- Polícia Federal apreendeu R$ 71 milhões em cripto vinculadas a crimes em 2025
- Valor representa aumento de seis vezes em relação às apreensões de 2024
- PCC e Comando Vermelho usam ativos digitais para lavar dinheiro no exterior
A Polícia Federal apreendeu cerca de R$ 71 milhões em criptoativos vinculados a atividades criminais ao longo de 2025, o equivalente a aproximadamente US$ 14 milhões. O número representa um salto de seis vezes em relação ao volume confiscado em 2024 e mostra que as autoridades brasileiras passaram a rastrear de forma mais sistemática o dinheiro digital movimentado por organizações criminosas.
O dado contrasta com o tamanho do mercado. Levantamento da Chainalysis estima que cerca de R$ 505 bilhões em criptomoedas, algo próximo de US$ 100 bilhões, circularam pelo Brasil no período. Os valores apreendidos correspondem a apenas 0,014% do volume total transacionado, o que evidencia o tamanho da lacuna entre o que é ilícito e o que efetivamente vira processo.
Casos que puxaram as apreensões
Um dos episódios mais relevantes envolveu o ataque ao sistema bancário nacional que explorou o Pix. Os criminosos combinaram transferências instantâneas com conversões em criptomoedas para movimentar parte dos R$ 900 milhões desviados, cerca de US$ 180 milhões pela cotação da época. A operação expôs como o sistema de pagamentos do Banco Central se tornou alvo prioritário para esquemas de lavagem que usam blockchain como camada final.
Outro foco recorrente é o desdobramento financeiro do caso de Glaidson Acácio dos Santos, conhecido como o Faraó dos Bitcoins. A teia de lavagem ligada à GAS Consultoria seguiu rendendo apreensões em 2025, anos depois da prisão do líder do esquema. Investigadores ainda mapeiam carteiras e empresas de fachada usadas para escoar os recursos captados sob a promessa de retornos fixos em bitcoin.
As principais facções criminosas do país também entraram no radar. Relatos apontam que PCC e Comando Vermelho recorrem cada vez mais a criptoativos para enviar remessas ao exterior e disfarçar a origem do dinheiro do tráfico. Stablecoins lastreadas em dólar, especialmente o USDT na rede Tron, são as preferidas para mover valores entre fornecedores na Bolívia, Paraguai e Colômbia.

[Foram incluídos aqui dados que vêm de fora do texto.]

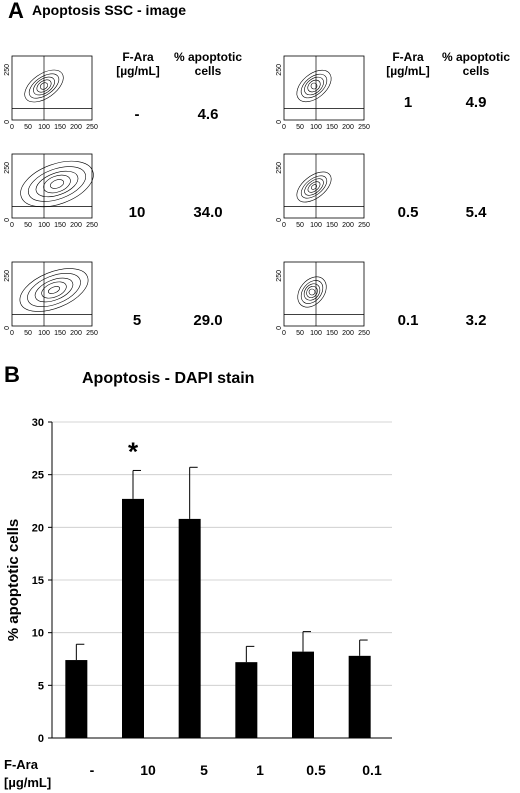  Describe the element at coordinates (168, 378) in the screenshot. I see `panel-b-title: Apoptosis - DAPI stain` at that location.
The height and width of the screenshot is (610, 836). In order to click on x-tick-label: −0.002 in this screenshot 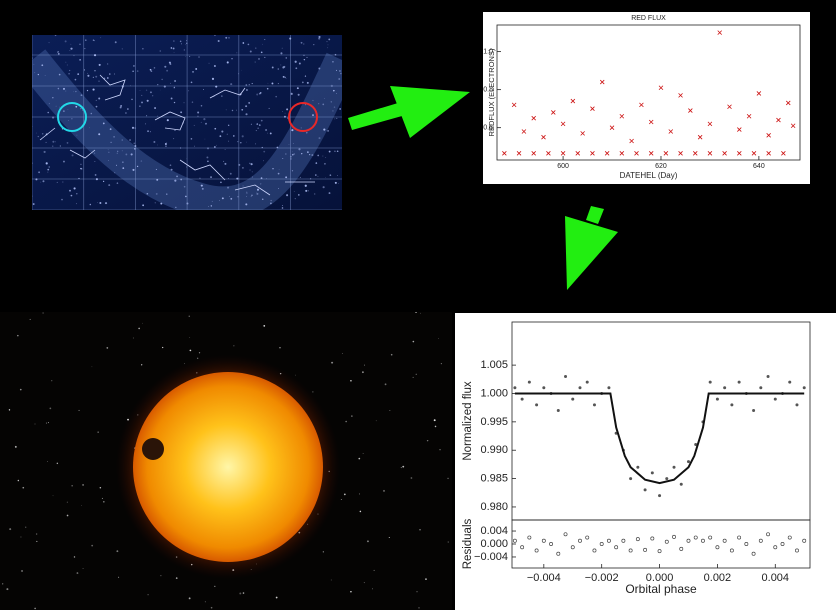, I will do `click(602, 578)`.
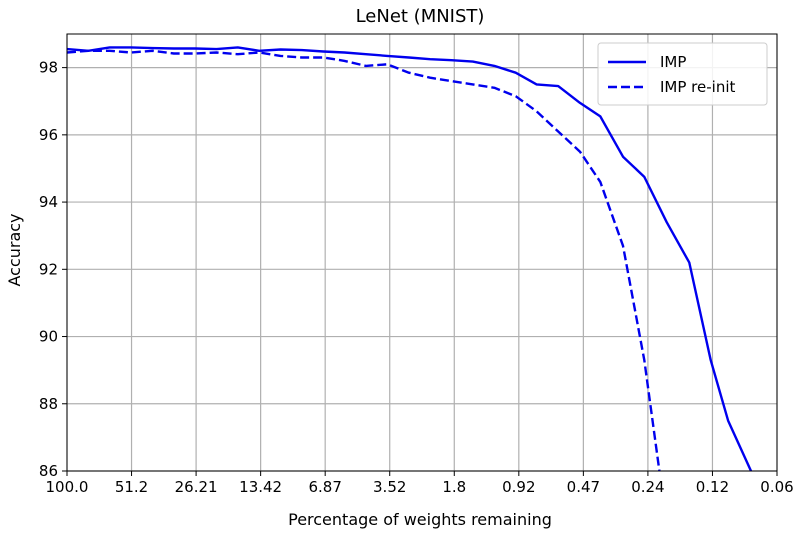 Image resolution: width=800 pixels, height=533 pixels. Describe the element at coordinates (14, 250) in the screenshot. I see `y-axis-label: Accuracy` at that location.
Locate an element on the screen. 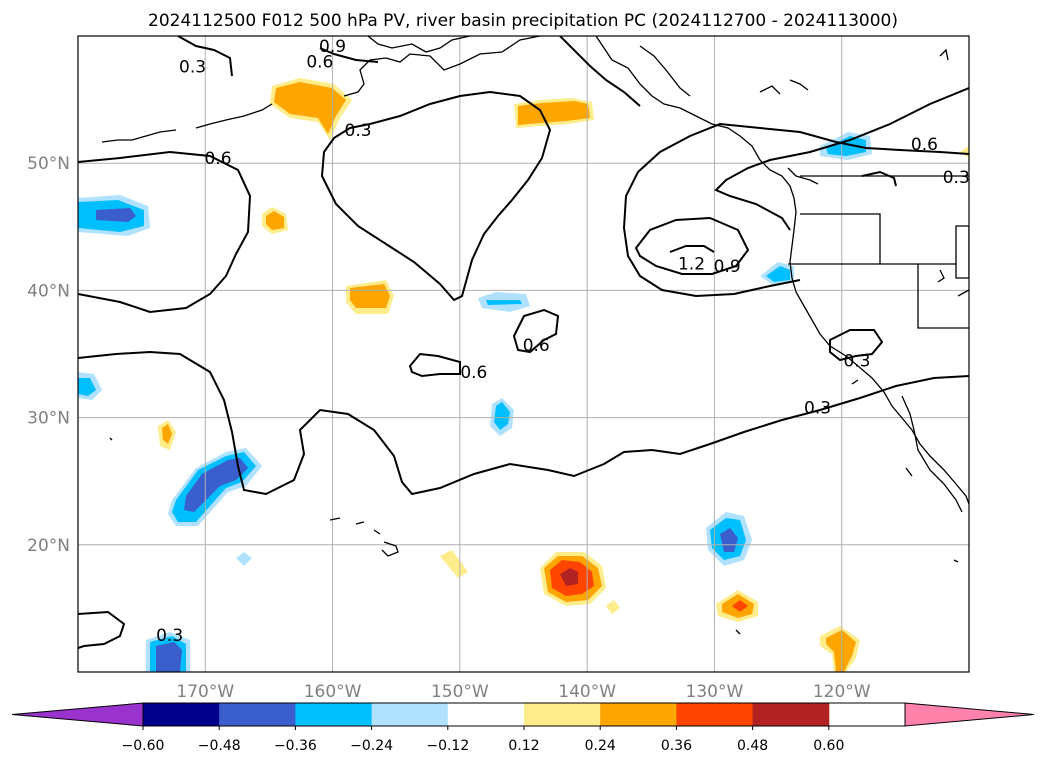 The width and height of the screenshot is (1047, 765). colorbar-extend-max is located at coordinates (970, 714).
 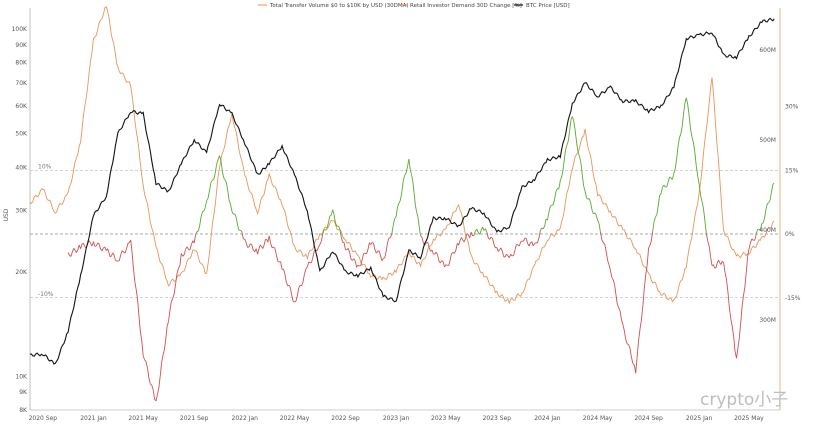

Por que o rastreio no Brasil é mais lento
O sigilo investigativo previsto na legislação brasileira é apontado pela Chainalysis como um dos gargalos para conclusão dos casos. Mesmo quando carteiras suspeitas são identificadas e o trajeto on-chain é mapeado, o trâmite judicial para bloquear ativos e responsabilizar os envolvidos costuma se arrastar. Esse descompasso entre a velocidade do blockchain e a do processo penal cria janelas para que recursos sejam pulverizados em mixers e exchanges sem KYC.
No campo regulatório, a Resolução BCB nº 520 apertou as obrigações de prevenção à lavagem de dinheiro para prestadores de serviços de ativos virtuais. Exchanges precisam reforçar procedimentos de identificação de clientes e monitoramento de operações, com reporte obrigatório de movimentações atípicas ao Coaf. A norma se soma ao marco legal das criptomoedas, a Lei 14.478, em vigor desde 2023.

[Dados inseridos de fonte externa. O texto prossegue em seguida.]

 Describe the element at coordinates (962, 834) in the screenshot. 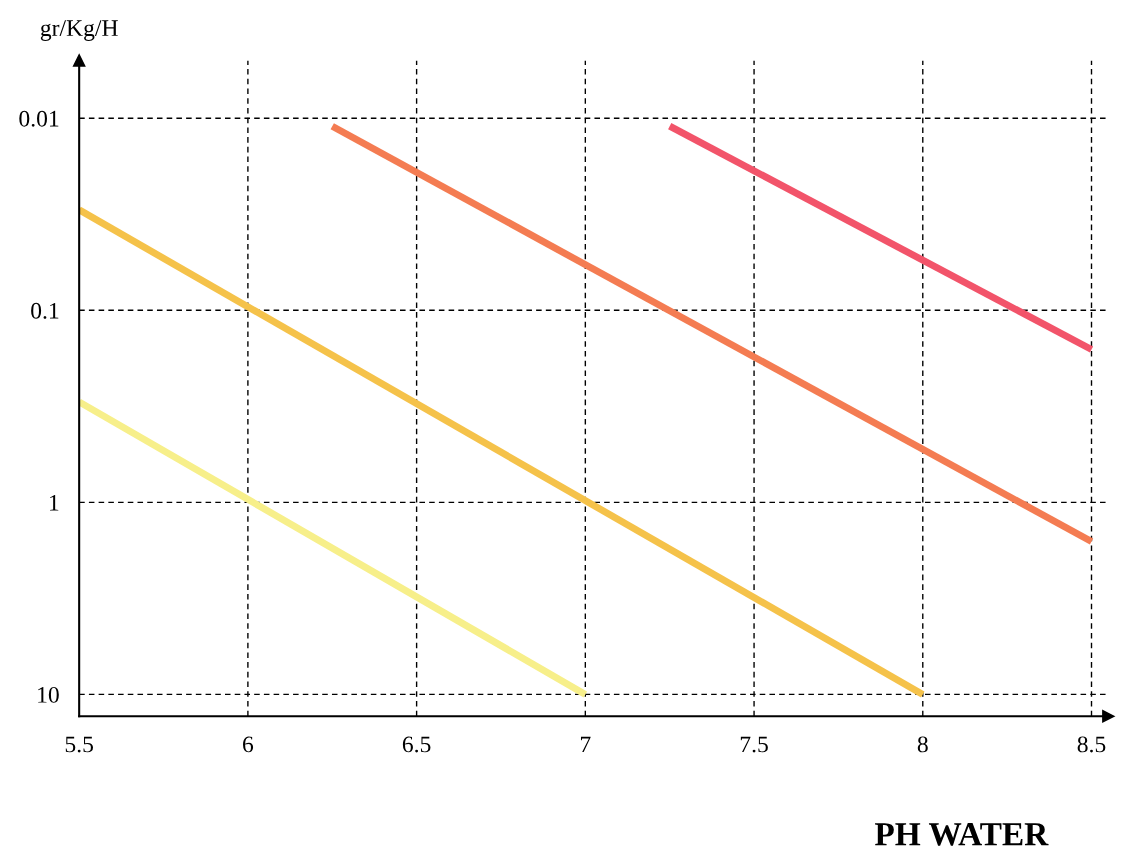

I see `x-axis-title: PH WATER` at that location.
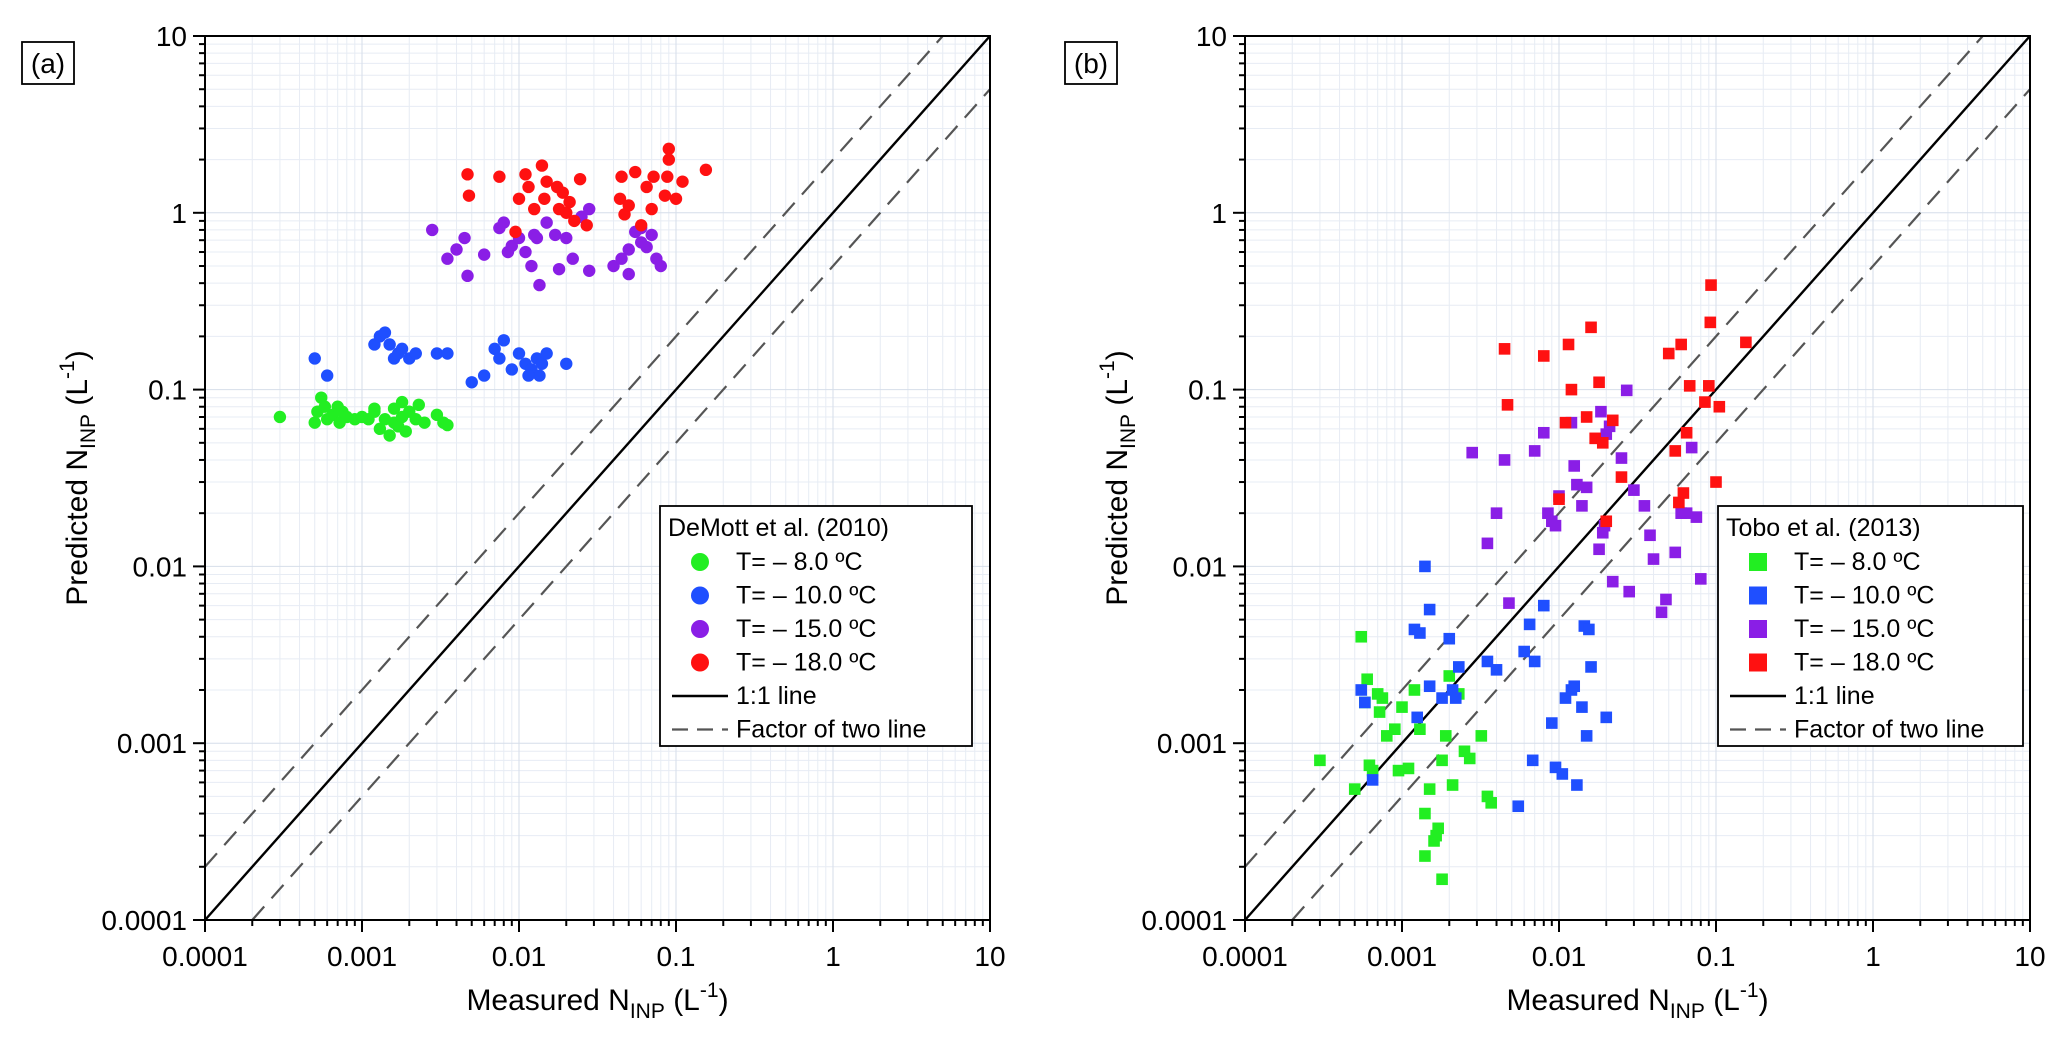 This screenshot has width=2067, height=1048. I want to click on y-tick-label: 0.0001, so click(144, 920).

O que muda para o investidor brasileiro
Para quem opera no varejo, o efeito prático é o aumento de fricção. Plataformas menores, sem caixa para estruturar áreas robustas de compliance, tendem a sair do mercado ou serem absorvidas pelas líderes — movimento já observado em jurisdições que adotaram regras parecidas, como a União Europeia sob o MiCA. A tendência converge com a entrada de bancos tradicionais no setor: o Bradesco prepara custódia de bitcoin e stablecoins, sinalizando institucionalização da custódia local.
Há também impacto direto na liquidez de pares em real. Operações de saída via PIX para conversão em stablecoins ganharam camadas adicionais de checagem, o que pode aumentar o tempo de processamento em corretoras nacionais. Detalhes técnicos sobre a Resolução 520 estão disponíveis no portal do Banco Central, que centraliza a regulamentação do setor de ativos virtuais. O cenário regulatório brasileiro se aproxima de modelos como os do CLARITY Act em discussão nos EUA, com foco em segregar fluxos legítimos de operações ilícitas.